Dalam sebuah penjelasan kesehatan, dr. Saddam Ismail mengungkapkan bahwa kayu manis atau cinnamomum mengandung senyawa aktif dan fitonutrien yang berpotensi mendukung kesehatan reproduksi pria. Meski belum sepopuler ginseng atau pasak bumi, kayu manis mulai dilirik sebagai alternatif alami untuk meningkatkan kualitas kesehatan secara menyeluruh.

Salah satu manfaat yang disoroti adalah kemampuannya dalam membantu meningkatkan kualitas sperma. Kandungan nutrisi dalam kayu manis dinilai dapat mendukung proses pembentukan sperma yang sehat sejak awal, sehingga berpengaruh pada jumlah, bentuk, hingga pergerakan sperma.

Selain itu, kayu manis juga disebut dapat membantu mengatasi disfungsi ereksi. Kondisi ini umumnya berkaitan dengan gangguan aliran darah. Senyawa dalam kayu manis berperan dalam membantu mengontrol kadar gula darah dan kolesterol, dua faktor yang berpengaruh pada kesehatan pembuluh darah dan fungsi ereksi.

Lebih jauh, kayu manis mengandung antioksidan yang berpotensi menekan risiko kanker prostat. Beberapa penelitian menunjukkan bahwa kandungan ini dapat membantu mengurangi stres oksidatif yang berkaitan dengan perkembangan sel kanker.
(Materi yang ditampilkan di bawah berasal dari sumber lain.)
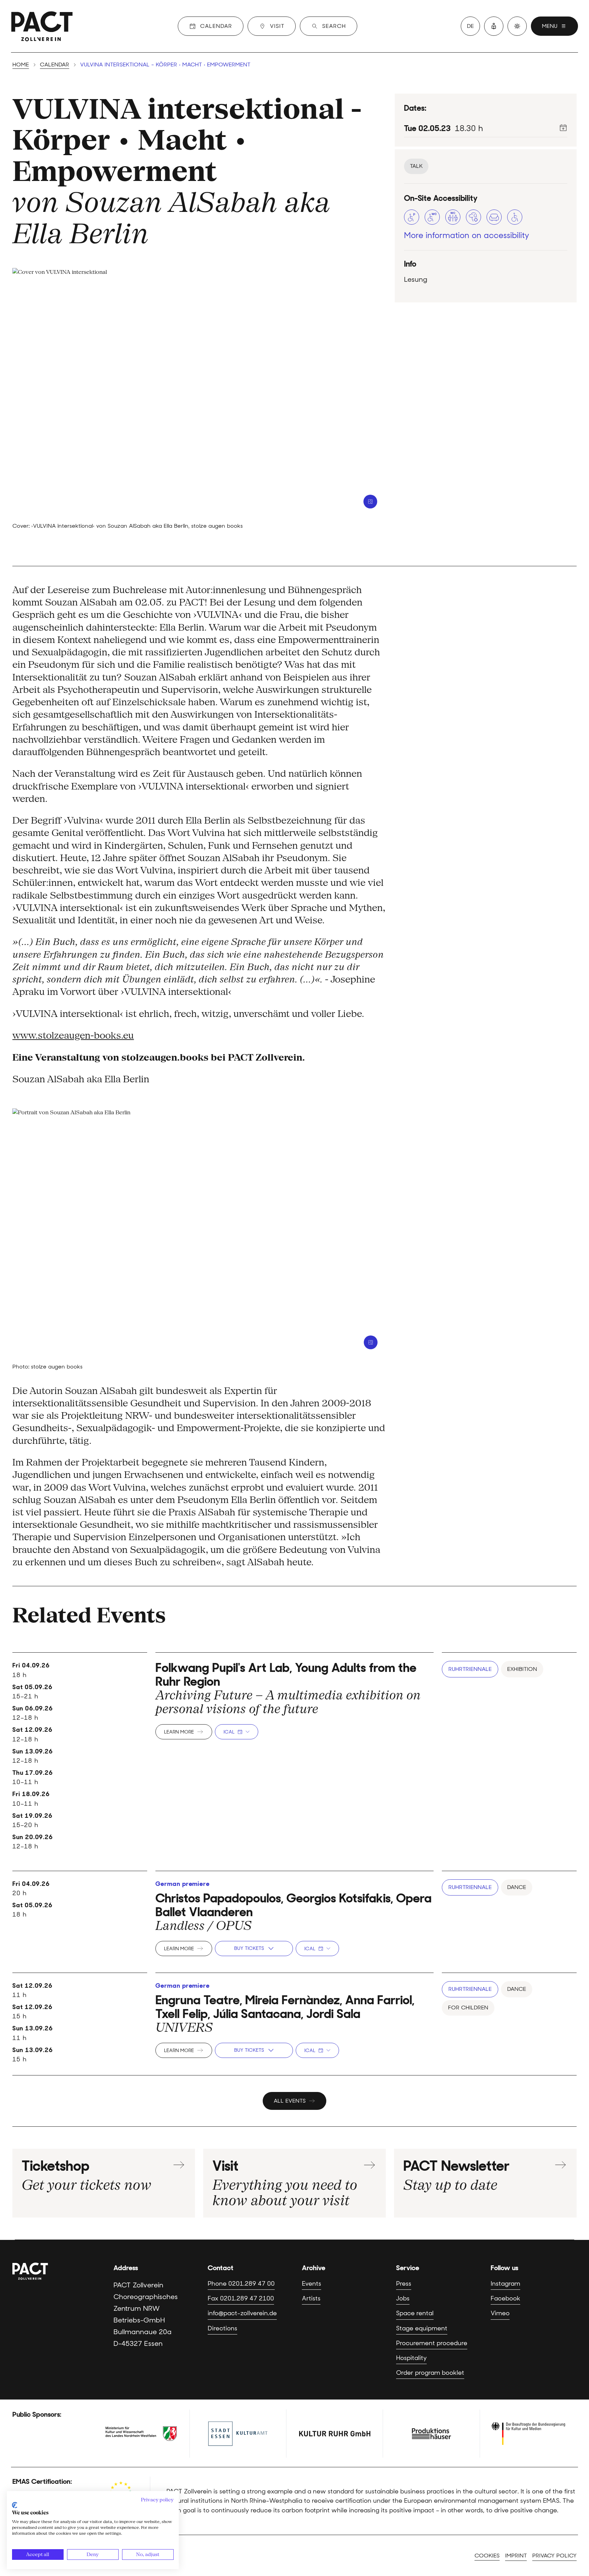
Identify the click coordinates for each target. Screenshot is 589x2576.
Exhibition (522, 1669)
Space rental (415, 2313)
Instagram (505, 2283)
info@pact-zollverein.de (242, 2313)
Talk (416, 166)
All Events (290, 2100)
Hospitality (411, 2358)
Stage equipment (421, 2328)
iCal (228, 1732)
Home (20, 64)
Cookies (487, 2555)
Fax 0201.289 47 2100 (241, 2298)
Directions (222, 2328)
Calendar (54, 64)
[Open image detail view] (370, 501)
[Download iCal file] (563, 128)
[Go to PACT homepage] (42, 26)
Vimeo (500, 2313)
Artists (311, 2298)
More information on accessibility (466, 235)
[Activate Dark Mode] (517, 26)
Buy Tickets (249, 1948)
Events (311, 2283)
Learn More (179, 1732)
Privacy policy (554, 2555)
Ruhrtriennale (470, 1669)
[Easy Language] (493, 26)
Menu (549, 26)
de (470, 26)
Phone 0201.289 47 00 (241, 2283)
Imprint (516, 2555)
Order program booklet (430, 2373)
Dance (516, 1887)
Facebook (505, 2298)
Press (403, 2283)
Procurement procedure (431, 2343)
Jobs (403, 2298)
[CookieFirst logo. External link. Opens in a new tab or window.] (14, 2505)
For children (468, 2007)
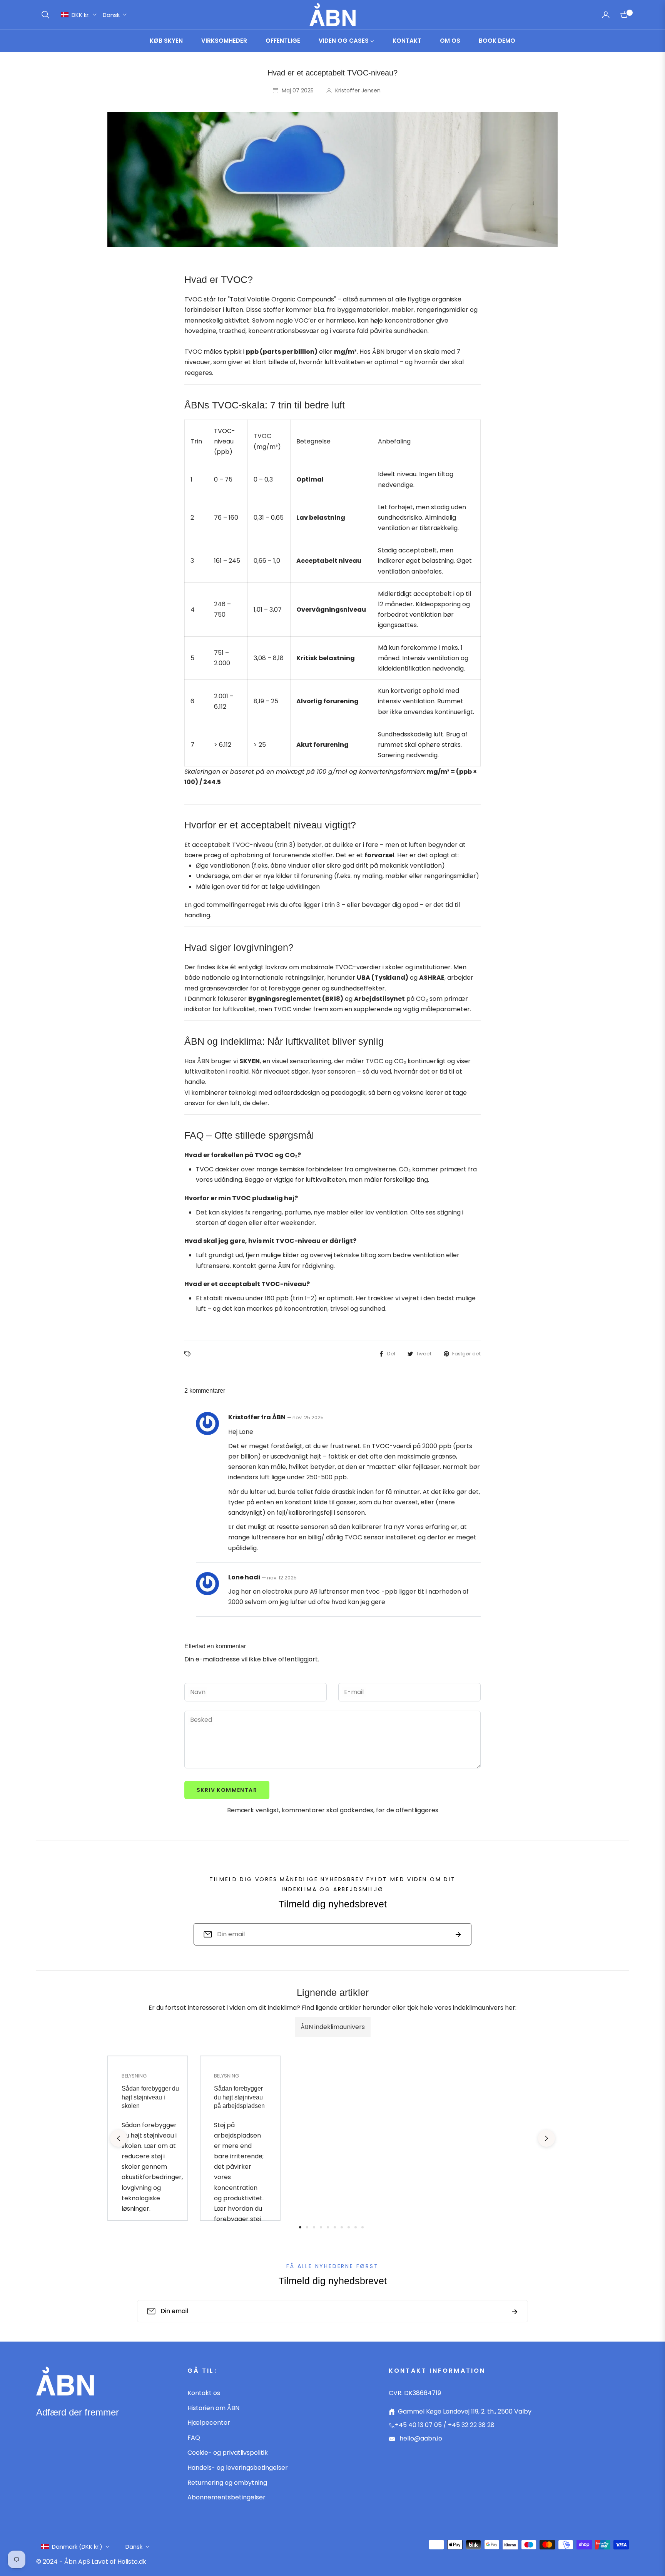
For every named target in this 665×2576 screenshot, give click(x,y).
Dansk (111, 15)
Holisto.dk (131, 2561)
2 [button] (307, 2227)
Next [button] (546, 2138)
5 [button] (328, 2227)
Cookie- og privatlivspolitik (227, 2452)
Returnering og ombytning (227, 2482)
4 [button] (321, 2227)
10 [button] (362, 2227)
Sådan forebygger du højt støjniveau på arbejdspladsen (239, 2097)
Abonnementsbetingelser (226, 2497)
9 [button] (355, 2227)
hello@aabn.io (420, 2438)
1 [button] (300, 2227)
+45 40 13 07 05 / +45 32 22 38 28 (445, 2424)
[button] (45, 14)
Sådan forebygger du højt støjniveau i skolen (150, 2097)
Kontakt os (203, 2393)
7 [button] (342, 2227)
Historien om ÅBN (213, 2408)
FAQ (193, 2437)
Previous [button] (118, 2138)
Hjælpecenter (208, 2422)
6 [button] (335, 2227)
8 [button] (349, 2227)
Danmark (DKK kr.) (77, 2547)
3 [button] (314, 2227)
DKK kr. (81, 15)
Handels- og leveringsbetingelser (237, 2467)
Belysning (134, 2076)
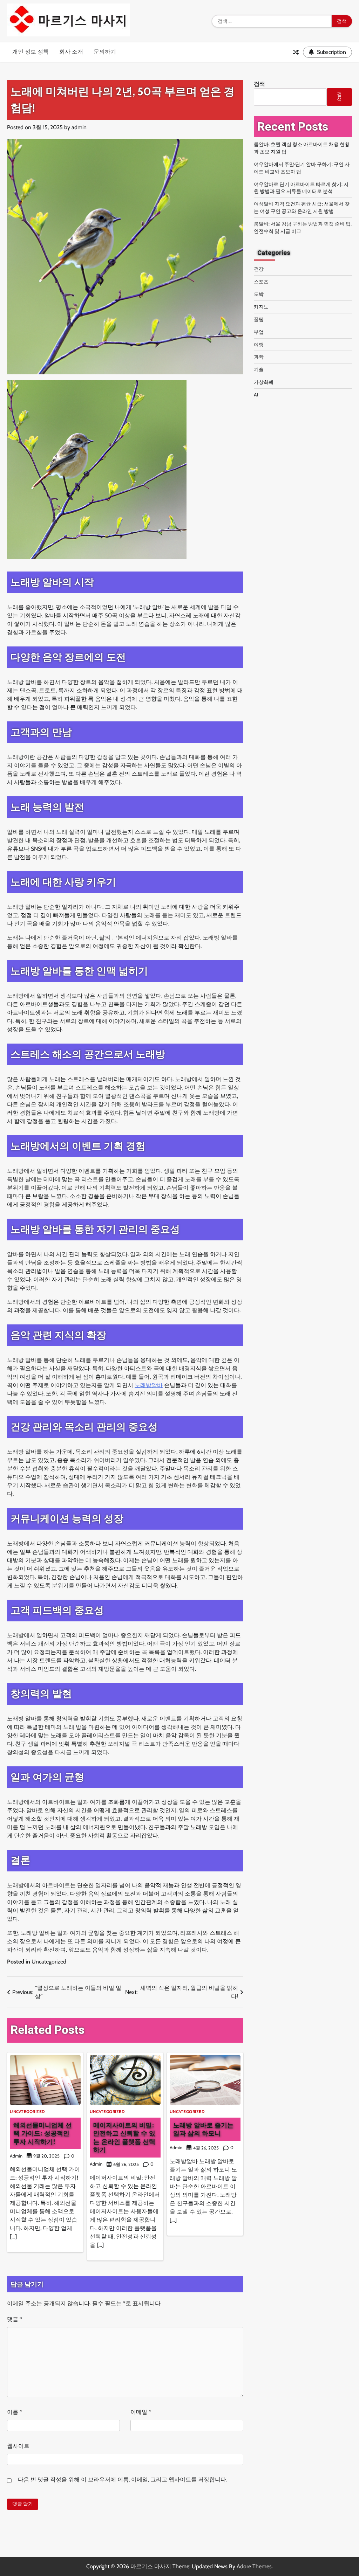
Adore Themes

Tak hanya itu, manfaat lain yang dikaitkan dengan konsumsi kayu manis adalah perlindungan terhadap gangguan saraf seperti penyakit Parkinson. Rempah ini diyakini dapat membantu menjaga fungsi sel saraf serta meningkatkan kinerja motorik, meskipun klaim ini masih memerlukan penelitian lanjutan.

Dalam konteks kesehatan umum, kayu manis juga dikenal mampu membantu mengontrol kadar gula darah. Senyawa aktif di dalamnya bekerja dengan memperlambat pemecahan karbohidrat dan meningkatkan sensitivitas insulin, sehingga bermanfaat bagi penderita diabetes.

Dari sisi kardiovaskular, konsumsi kayu manis turut dikaitkan dengan penurunan kadar kolesterol jahat (LDL) dan trigliserida. Hal ini menjadikannya berpotensi mendukung kesehatan jantung, terutama pada pria yang memiliki risiko lebih tinggi akibat gaya hidup tidak sehat.

Selain itu, kayu manis juga memiliki sifat antijamur yang dapat membantu mencegah infeksi, termasuk di area tubuh yang sensitif. Meski demikian, faktor kebersihan tetap menjadi hal utama dalam menjaga kesehatan.

YouTube player

Adapun cara konsumsi kayu manis cukup beragam. Dalam bentuk bubuk atau ekstrak, dosis yang dianjurkan berkisar antara setengah hingga satu sendok teh per hari. Kayu manis juga bisa direbus bersama bahan lain seperti jahe untuk dijadikan minuman herbal. Sementara itu, dalam bentuk minyak esensial, penggunaannya lebih sering untuk aromaterapi atau pemakaian luar.

Meski memiliki banyak manfaat, penggunaan kayu manis tetap perlu dibatasi. Konsumsi berlebihan justru dapat menimbulkan efek samping. Karena itu, penting untuk mengikuti anjuran dosis dan, bila perlu, berkonsultasi dengan tenaga medis sebelum menjadikannya sebagai bagian dari terapi kesehatan.